The co-founder of the Helsinki Group, who rose to international fame as a Soviet dissident, and remained a leading human rights activist and a government critic after the collapse of the USSR, has died of heart failure in Moscow.
“In recent times her body struggled, but her spirit remained strong… She remained a defender of human rights to the very end. To say that she will be missed is to say nothing at all,” said Mikhail Fedotov, the head of the official Human Rights Council, which announced her passing on Saturday evening, noting that she continued to issue instructions and statements from her hospital bed even in the past few days.
To modern Russians she was the godmother of the opposition movement, ever-present at rallies and iconic in her tiny stature and mop of shock-white hair, voice reedy but the message clear.
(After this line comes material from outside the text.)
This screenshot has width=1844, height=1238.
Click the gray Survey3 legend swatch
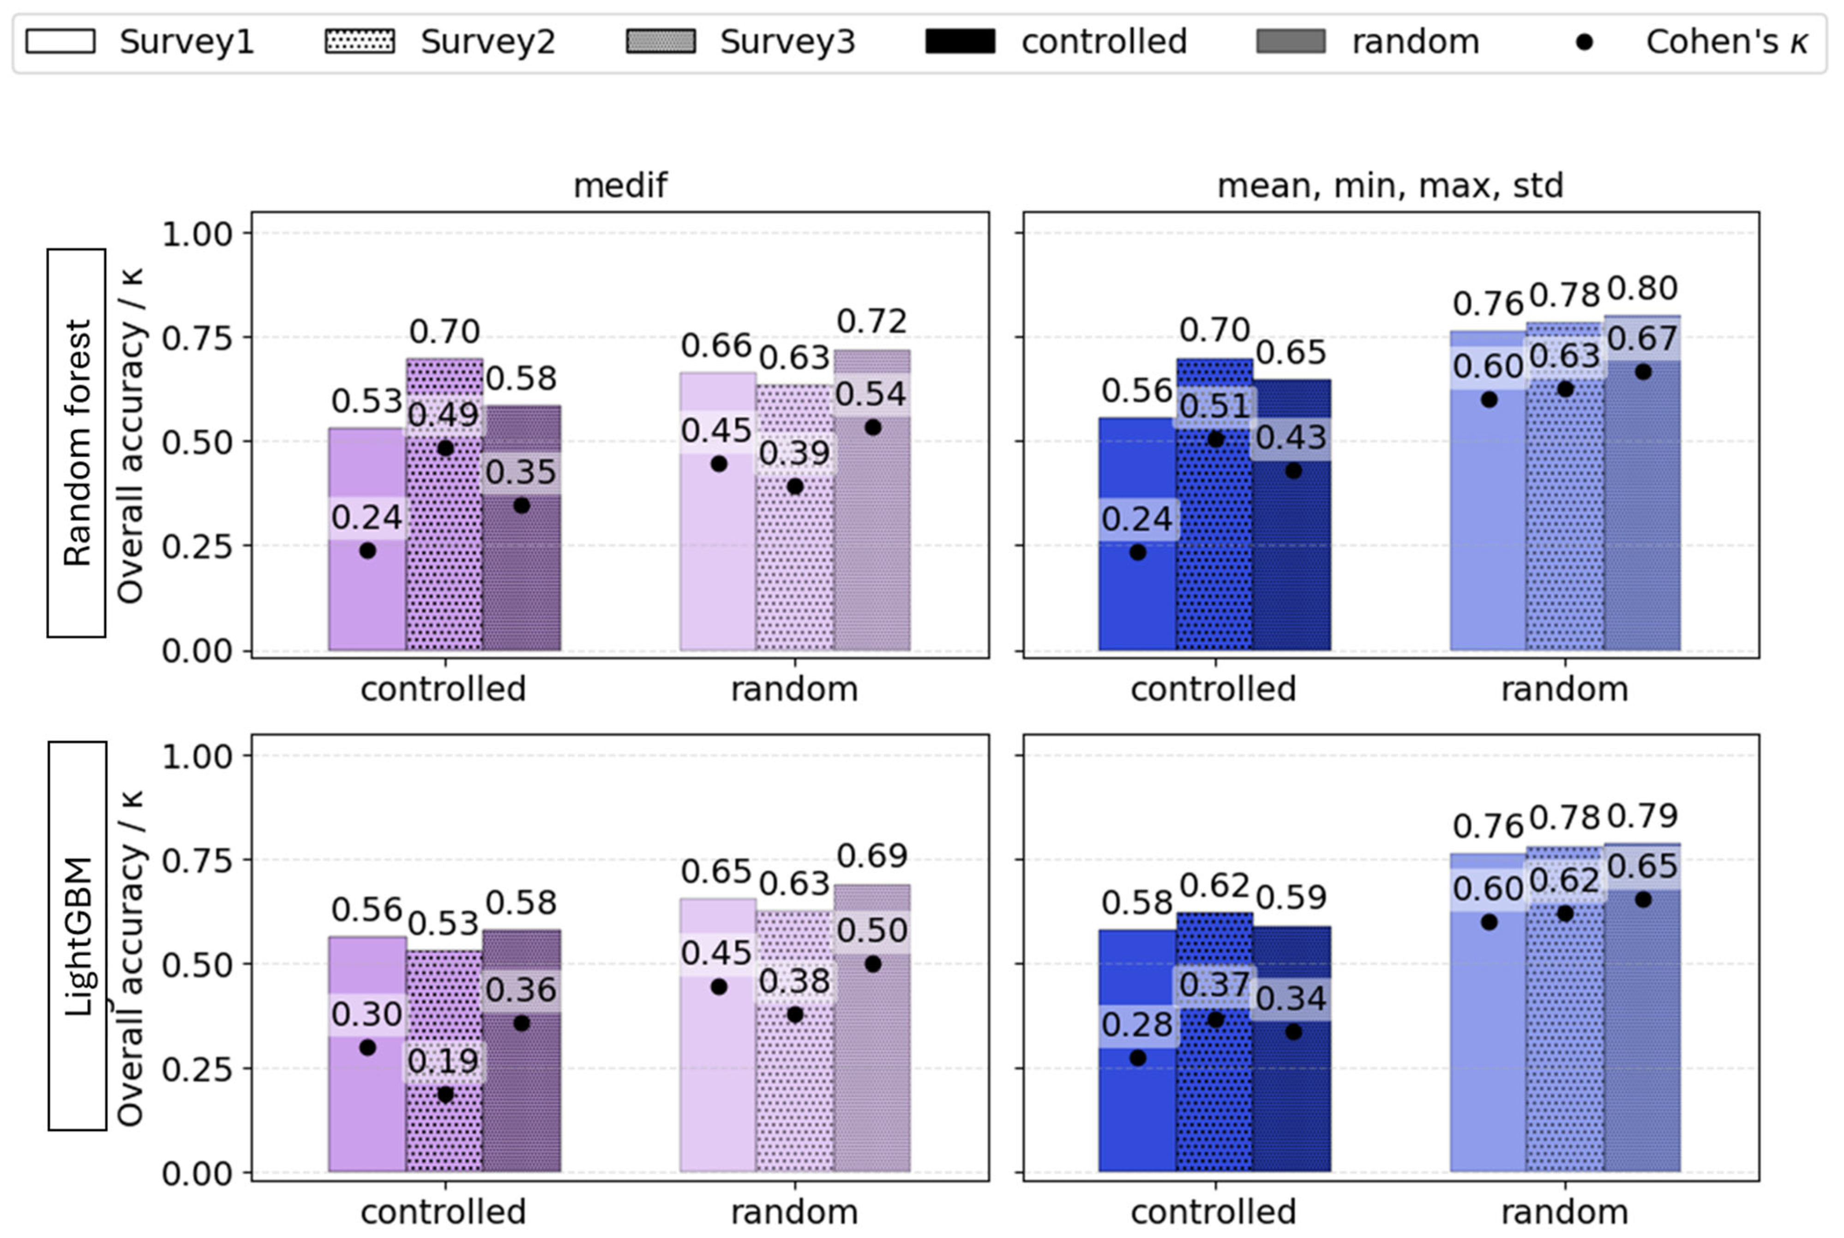pos(660,41)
But while even her political adversaries respected her tenacity, throughout her life she had more of them than friends.
A history student by education, Alekseeva began printing and distributing banned books, campaigning for a free media, and demanding legal protection for political prisoners at the tail end of the 1960s political thaw.
She lost her editorial position in an academic magazine, and was eventually expelled from the Communist party.
In 1976, she became one of the ten co-founders of the Helsinki Group, the first human rights organization in the Soviet Union. It was named after the international Helsinki Accords, signed the year before, in which the USSR promised to respect fundamental human rights such as freedom of conscience and beliefs.
The following year she was forced to leave the country with her family, though remained a prominent émigré voice, broadcasting for US-backed Radio Liberty on jammed foreign wavelengths.
She was allowed to return to her homeland in 1990, in quickly reassumed her prominent position as Russian civil society began to form.
After Vladimir Putin’s election in 2000, she enjoyed a complex relationship with the authorities, taking temporary seats in state-backed human rights commissions only to resign them in protest.
While, she spoke prominently at anti-government rallies she helped organize in 2011 and 2012, and was widely vilified, she was no outcast. Vladimir Putin personally came to her house to pay her respects for her 90th birthday last year – an occasion she used to demand the release of a prisoner – and she was given a government human rights award last November.
With Alekseeva’s death, Russia loses one of the last active links to the anti-Soviet dissident movement, and a figure, who for all of her strong and contested beliefs, rose above politics of power to fight for principles.